Димитрий Русланович, начнем по традиции с истоков. Вы же в Грузии родились?
— Правильнее будет сказать в Грузинской ССР, в городе Поти.
Видимо, там какой-то особый воздух, раз помимо вас из этого города вышел еще и Темури Латария, который тоже занимается мясным производством. Вы с ним общались, когда жили в Грузии?
— Нет, познакомились уже здесь в Омске. А воздух, да, особый, жаркий и влажный. Субтропики.
Есть миф, что у вас с ним напряженные отношения...
— Да ну. У нас нормальные товарищеские отношения, мы часто неформально общаемся.
А вы себя кем больше ощущаете — грузином или русским?
— У нас в семье всегда говорили на русском языке. Я учился в русской школе, поэтому не испытывал никаких сложностей с адаптацией в России. Спокойно окончил вуз в Москве.
Для вас было принципиально поступить именно в столичный вуз?
— Нет, это произошло случайно.
Но в мясо-молочный институт пошли осознанно?
— Я всегда хотел заниматься наукой. Но во время медосмотра выяснилось, что у меня нарушено цветоощущение. В жизни я прекрасно различал цвета и даже не подозревал, что у меня есть отклонение от нормы. В итоге там, где хотел учиться, мои документы не приняли, сказали, что на таких специальностях много работы с техникой, и, не дай бог, перепутаешь цвет проводка…
Для меня это стало трагедией. Дальше мне было уже все равно куда поступать... И я в расстроенных чувствах подал документы в мясо-молочный.

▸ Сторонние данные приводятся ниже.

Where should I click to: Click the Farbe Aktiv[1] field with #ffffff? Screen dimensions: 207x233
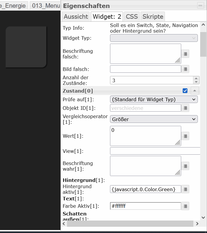145,206
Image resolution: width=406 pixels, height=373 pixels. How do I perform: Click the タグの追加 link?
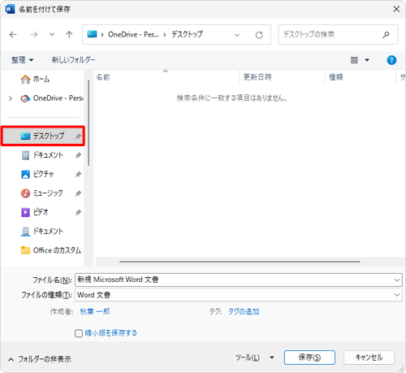244,311
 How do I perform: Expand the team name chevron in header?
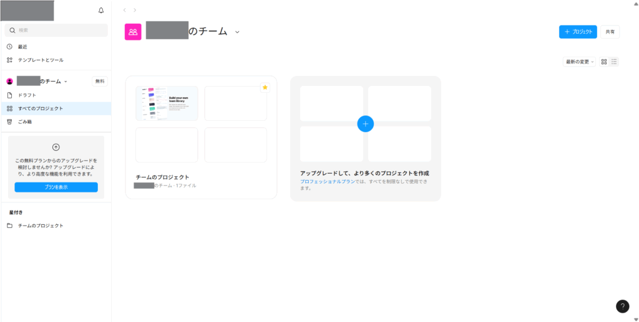pyautogui.click(x=237, y=32)
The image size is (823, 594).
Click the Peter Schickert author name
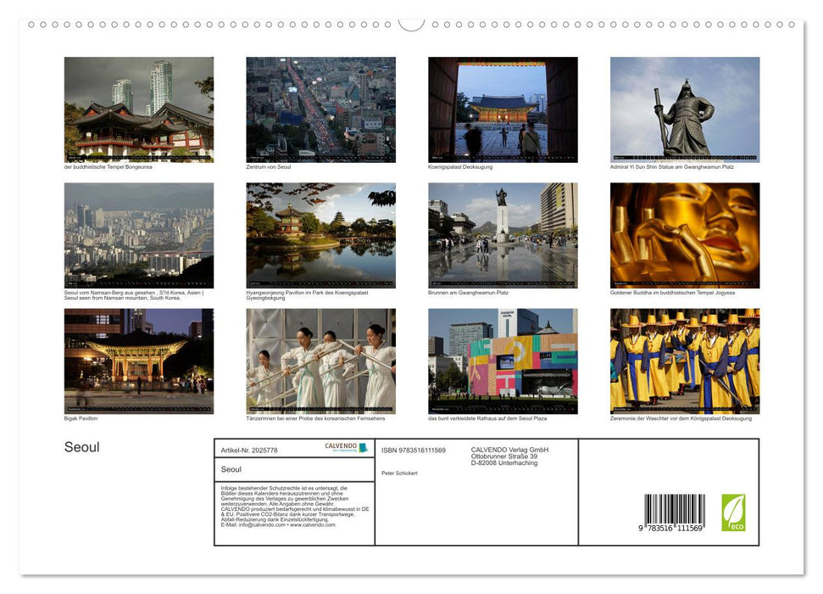[x=398, y=472]
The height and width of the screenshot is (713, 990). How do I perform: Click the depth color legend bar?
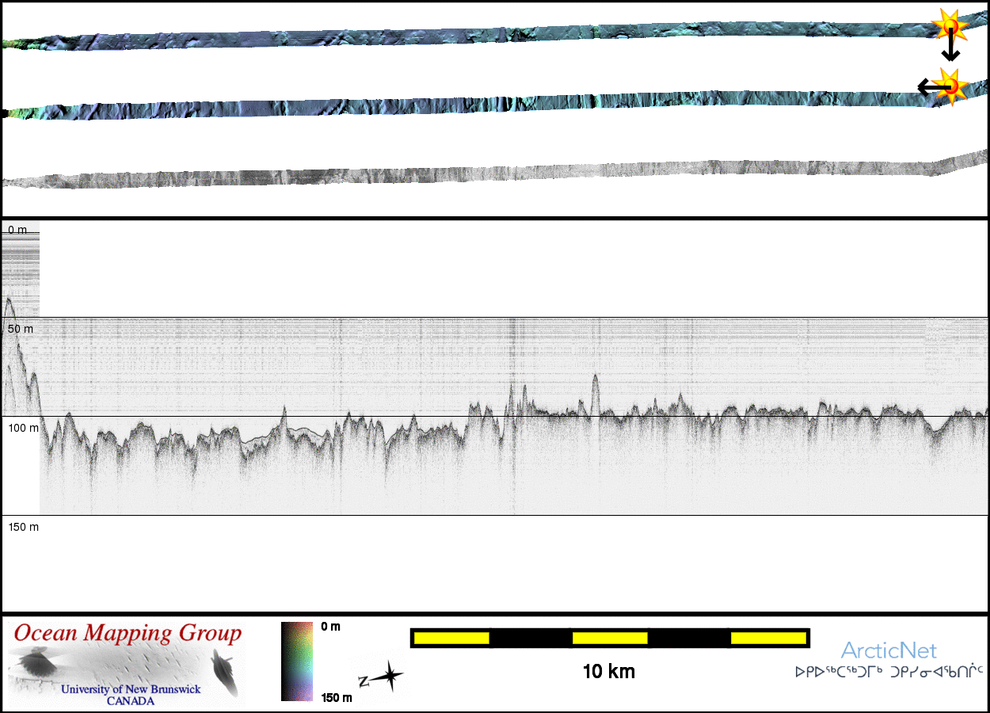point(296,662)
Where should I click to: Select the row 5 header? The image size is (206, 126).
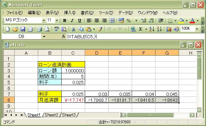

Вышли из института с красным дипломом?
— Нет, школу я окончил на отлично, а вуз безобразно.
У меня такая же ситуация. (С ностальгическим смехом.)
— Мне совершенно ничего институт не дал, багаж знаний закончился где-то на третьем курсе. Остальное время потратил на… так сказать, вхождение во взрослую жизнь.
Понимаю-понимаю… алкоголь, девушки… (Смеются.)
— Ну не совсем так. На старших курсах я нашел сразу две работы. Три года трудился грузчиком в колонном зале Дома союзов. Хорошее и интересное время было — я трех генсеков похоронил, при мне проходил шахматный матч Карпов-Каспаров... (С улыбкой.)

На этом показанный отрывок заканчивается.